▶ _Task brief_
Reproduce exactly the entries from the "Epoch (443, 1550)" line to the end. Skip all pictures.

[[ Material for this task, beginning ]]

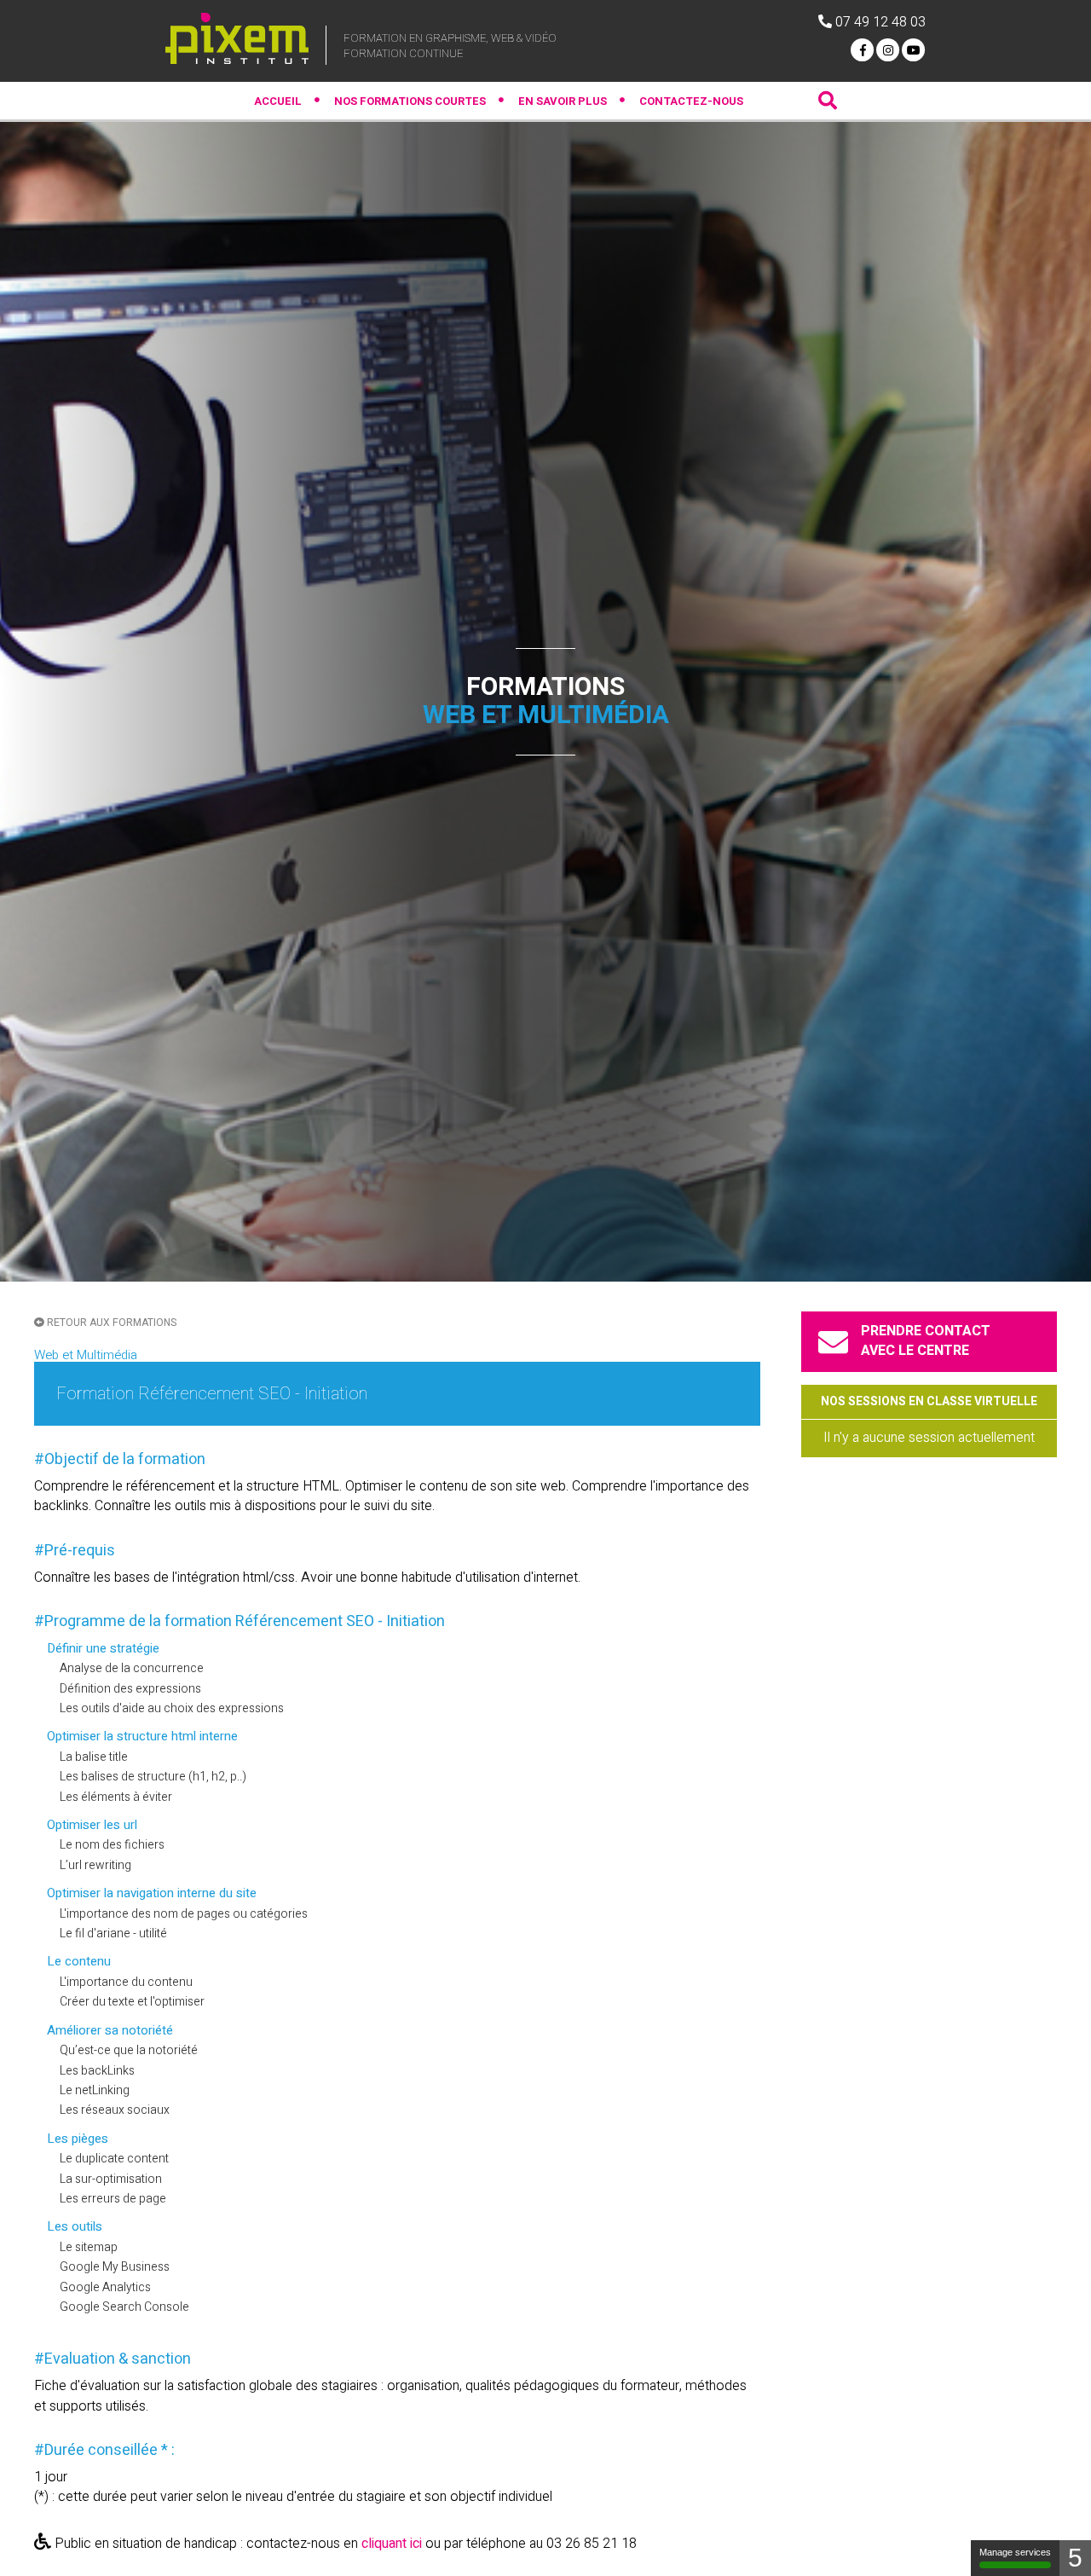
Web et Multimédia (85, 1355)
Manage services (1015, 2552)
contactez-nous (691, 101)
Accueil (278, 101)
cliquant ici (391, 2543)
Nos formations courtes (410, 101)
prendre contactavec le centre (925, 1341)
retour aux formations (110, 1322)
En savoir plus (562, 101)
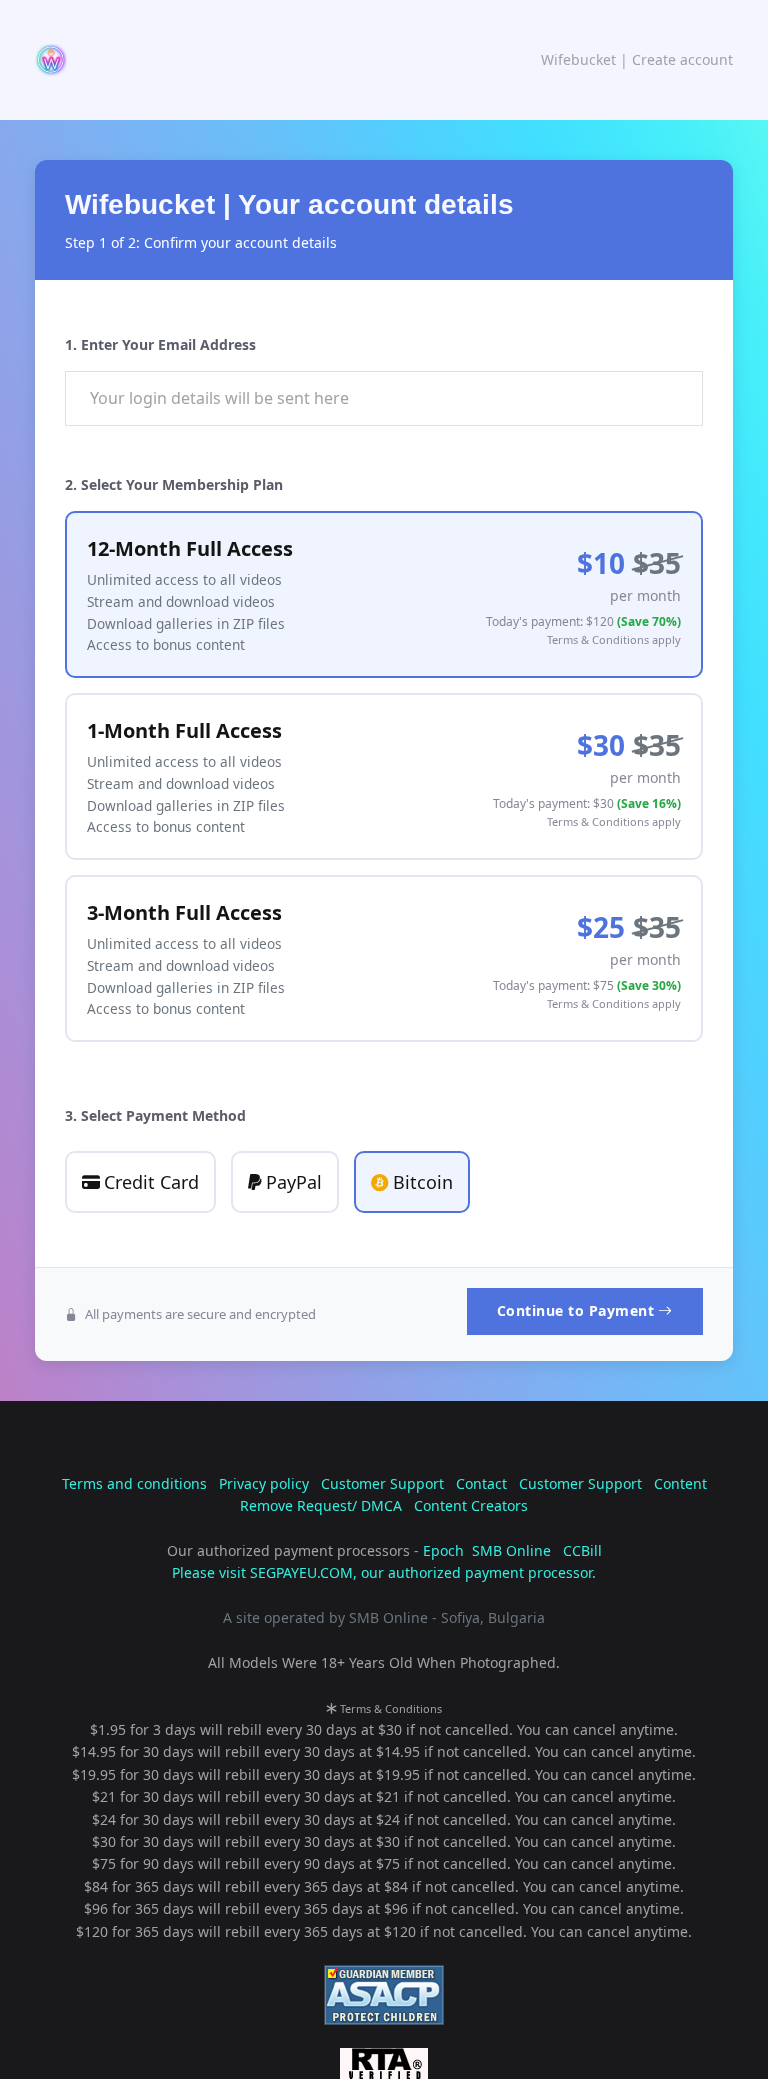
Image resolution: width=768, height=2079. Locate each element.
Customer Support (382, 1483)
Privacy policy (264, 1483)
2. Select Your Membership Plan (174, 484)
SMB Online (511, 1550)
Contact (481, 1483)
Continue (576, 1310)
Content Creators (471, 1505)
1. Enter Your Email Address (160, 344)
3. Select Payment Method (155, 1115)
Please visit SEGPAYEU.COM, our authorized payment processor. (384, 1572)
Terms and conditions (134, 1483)
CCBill (582, 1550)
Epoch (443, 1550)
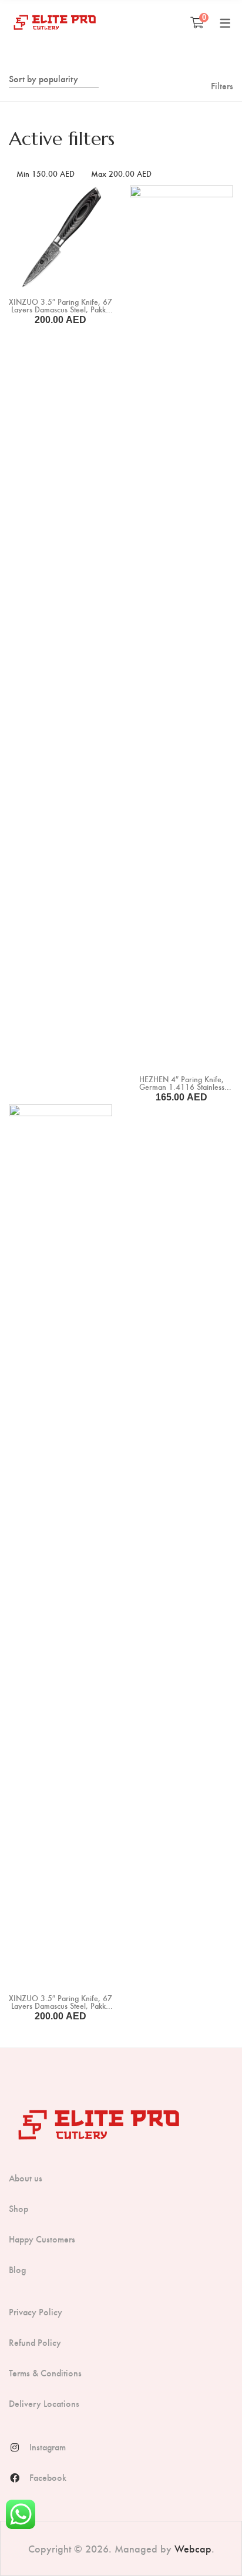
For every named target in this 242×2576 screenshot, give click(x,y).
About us (25, 2178)
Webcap (192, 2548)
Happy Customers (42, 2239)
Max (121, 174)
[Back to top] (209, 2543)
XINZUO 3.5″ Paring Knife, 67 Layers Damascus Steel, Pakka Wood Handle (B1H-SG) (60, 2005)
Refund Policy (35, 2342)
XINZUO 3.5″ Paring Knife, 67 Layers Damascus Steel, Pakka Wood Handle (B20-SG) (60, 309)
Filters (222, 85)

[[ Material for this task, end ]]

▶ _Problem solution_
Epoch (443, 1550)
For every named target in this 242×2576 screenshot, give click(x,y).
About us (25, 2178)
Webcap (192, 2548)
Happy Customers (42, 2239)
Max (121, 174)
[Back to top] (209, 2543)
XINZUO 3.5″ Paring Knife, 67 Layers Damascus Steel, Pakka Wood Handle (B1H-SG) (60, 2005)
Refund Policy (35, 2342)
XINZUO 3.5″ Paring Knife, 67 Layers Damascus Steel, Pakka Wood Handle (B20-SG) (60, 309)
Filters (222, 85)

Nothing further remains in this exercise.